But the underlying trajectory is, for all its eloquence, more gloomy, individual and estranged. He is, of course, a poet of Belfast, but often by way of disavowal:

One part of my mind must learn to know its place.
The things that happen in the kitchen houses
And echoing back-streets of this desperate city
Should engage more than my casual interest,
Exact more interest than my casual pity.
38

Mahon's problem is that he never felt that he belonged to a city which he would eventually escape, for as an artist he was destined to take Bohemia rather than Belfast for home:

Perhaps if I'd stayed behind
And lived it bomb
by bomb I might have grown up at last
And learnt what is meant by home.
39

Yet there is no final evasion of commitment in the gesture: rather a widened embrace which has room for the dead peoples of earlier holocausts. In "A Disused Shed in County Wexford" – perhaps the finest poem written by his generation of Irish artists – the speaker seems to open a door onto those earlier victims imaged now as mushrooms:

They are begging us, you see, in their wordless way
To do something, to speak on their behalf
Or at least not to close the door again.
Lost people of
Treblinka and Pompeii.
"Save us, save us", they seem to say,
"Let the god not abandon us
Who have come so far in darkness and in pain.
We too had our lives to live.
You with your light meter and relaxed itinerary,
Let not our naïve labours have been in vain!"
40

If Mahon has turned from his native city to a wider world,
Ciaran Carson has in
Belfast Confetti
brilliantly mapped the European architectonics of Walter Benjamin onto the streets and suburbs of that very place. He renders the sights and smells with a real intensity, as if photographing the scenes of a crime; but the emotion is suffused with a conclusive tenderness that can come only from intimate knowledge:

Suddenly as the riot squad moved in, it was raining exclamation marks, Nuts, bolts, nails car-keys. A fount of broken type. And the explosion Itself – an asterisk on the map. This hyphenated line, a burst of rapid fire . . .

I was trying to complete a sentence in my head, but it kept stuttering, All the alleyways and side-streets blocked with stops and colons.

__GIVEN INFORMATION__.
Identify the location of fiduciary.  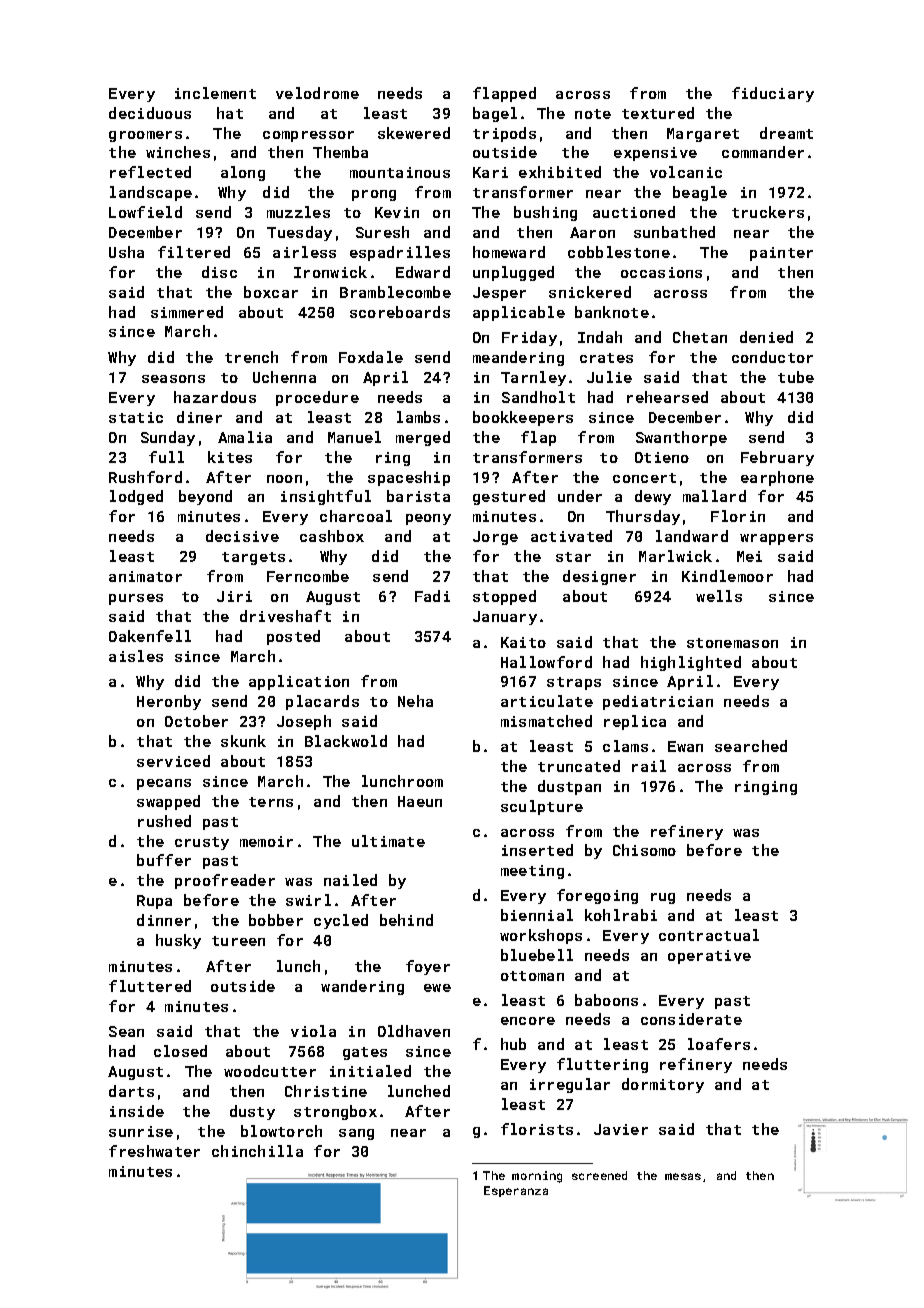
(773, 94).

__DIRECTIVES__.
A – Answer these questions about the passage on Mahon and Carson, writing each answer on its own line and marking it the same way:
(i) What does the writer say Mahon, as an artist, was destined to take for home instead of Belfast?
(ii) In "A Disused Shed in County Wexford," how are the earlier victims imaged?
(iii) Which work by Ciaran Carson does the passage name?
B – In the passage on Mahon and Carson, swap "exclamation marks" for "question marks" and write out everything from "Suddenly as the" down to "stops and colons." with that change.

__EXERCISE RESULTS__.
A –
(i) Bohemia
(ii) As mushrooms
(iii) Belfast Confetti

B –
Suddenly as the riot squad moved in, it was raining question marks, Nuts, bolts, nails car-keys. A fount of broken type. And the explosion Itself – an asterisk on the map. This hyphenated line, a burst of rapid fire . . .

I was trying to complete a sentence in my head, but it kept stuttering, All the alleyways and side-streets blocked with stops and colons.